-------- Extract provided --------

On Fri, Oct 06, 2017 at 03:35:49PM -0700, Dan Williams wrote:
> MAP_DIRECT is an mmap(2) flag with the following semantics:
>
> MAP_DIRECT
> When specified with MAP_SHARED_VALIDATE, sets up a file lease with the
> same lifetime as the mapping. Unlike a typical F_RDLCK lease this lease
> is broken when a "lease breaker" attempts to write(2), change the block
> map (fallocate), or change the size of the file. Otherwise the mechanism
> of a lease break is identical to the typical lease break case where the
> lease needs to be removed (munmap) within the number of seconds
> specified by /proc/sys/fs/lease-break-time. If the lease holder fails to
> remove the lease in time the kernel will invalidate the mapping and
> force all future accesses to the mapping to trigger SIGBUS.
>
> In addition to lease break timeouts causing faults in the mapping to
> result in SIGBUS, other states of the file will trigger SIGBUS at fault
> time:
>
> * The file is not DAX capable
> * The file has reflinked (copy-on-write) blocks
> * The fault would trigger the filesystem to allocate blocks
> * The fault would trigger the filesystem to perform extent conversion
>
> In other words, MAP_DIRECT expects and enforces a fully allocated file
> where faults can be satisfied without modifying block map metadata.
>
> An unprivileged process may establish a MAP_DIRECT mapping on a file
> whose UID (owner) matches the filesystem UID of the process. A process
> with the CAP_LEASE capability may establish a MAP_DIRECT mapping on
> arbitrary files
>
> ERRORS
> EACCES Beyond the typical mmap(2) conditions that trigger EACCES
> MAP_DIRECT also requires the permission to set a file lease.
>
> EOPNOTSUPP The filesystem explicitly does not support the flag
>
> SIGBUS Attempted to write a MAP_DIRECT mapping at a file offset that
> might require block-map updates, or the lease timed out and the
> kernel invalidated the mapping.

-------- Dataset excerpts --------

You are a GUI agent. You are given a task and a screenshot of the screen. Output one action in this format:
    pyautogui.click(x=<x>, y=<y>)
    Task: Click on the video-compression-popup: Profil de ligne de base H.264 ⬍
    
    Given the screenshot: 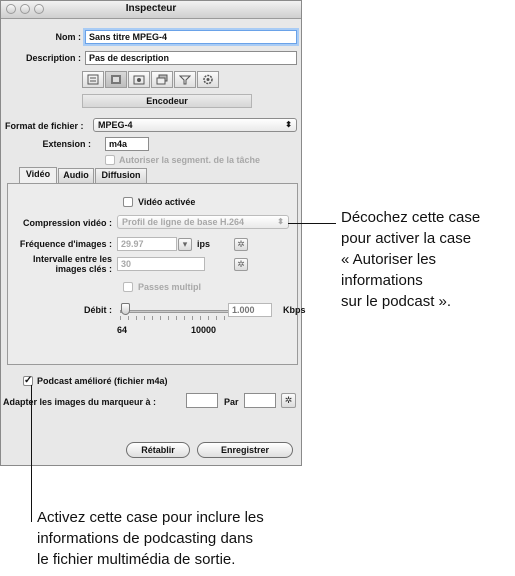 What is the action you would take?
    pyautogui.click(x=203, y=222)
    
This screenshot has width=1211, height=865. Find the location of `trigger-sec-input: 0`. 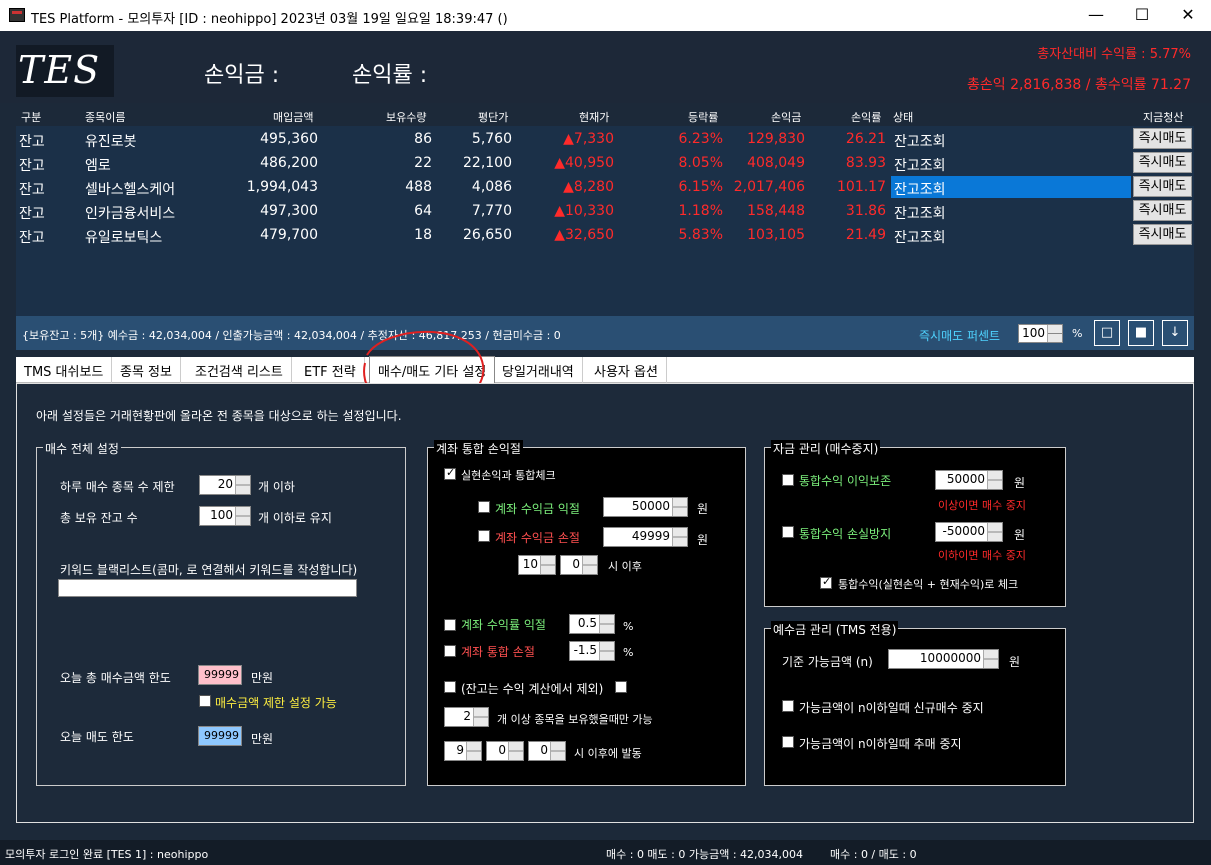

trigger-sec-input: 0 is located at coordinates (547, 751).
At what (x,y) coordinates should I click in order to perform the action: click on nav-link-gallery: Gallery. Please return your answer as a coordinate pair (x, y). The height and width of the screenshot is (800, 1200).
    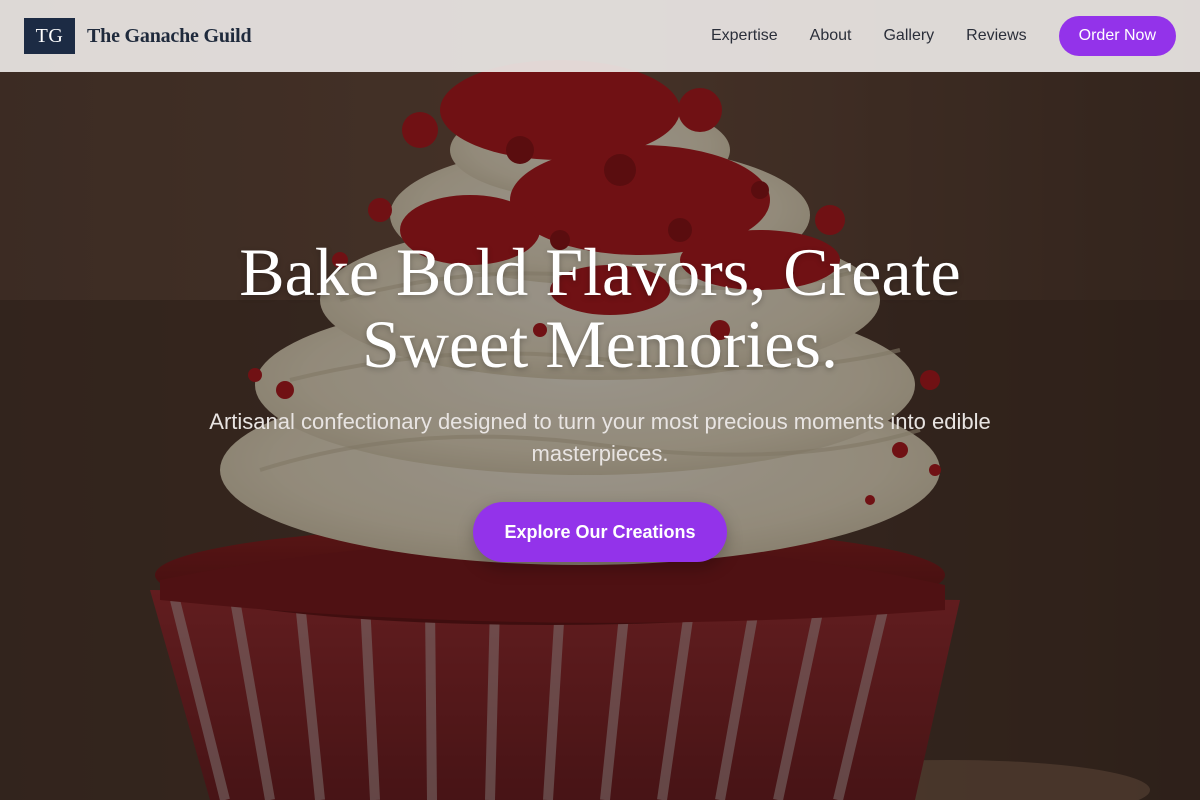
    Looking at the image, I should click on (908, 36).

--------

Instruction A
In the MAP_DIRECT email, which flag must MAP_DIRECT be specified with to set up a file lease?
Instruction B
Please turn the rows into a numbered list, starting at the line that contains "At what (x,y)" and ending at the last line of the rows. Include only those lines, skip any blank lines, and omit the pictures.

Expected answer A
MAP_SHARED_VALIDATE

Expected answer B
1. At what (x,y) coordinates should I click in order to perform the action: click on nav-link-gallery: Gallery. Please return your answer as a coordinate pair (x, y). The height and width of the screenshot is (800, 1200).
2.     Looking at the image, I should click on (908, 36).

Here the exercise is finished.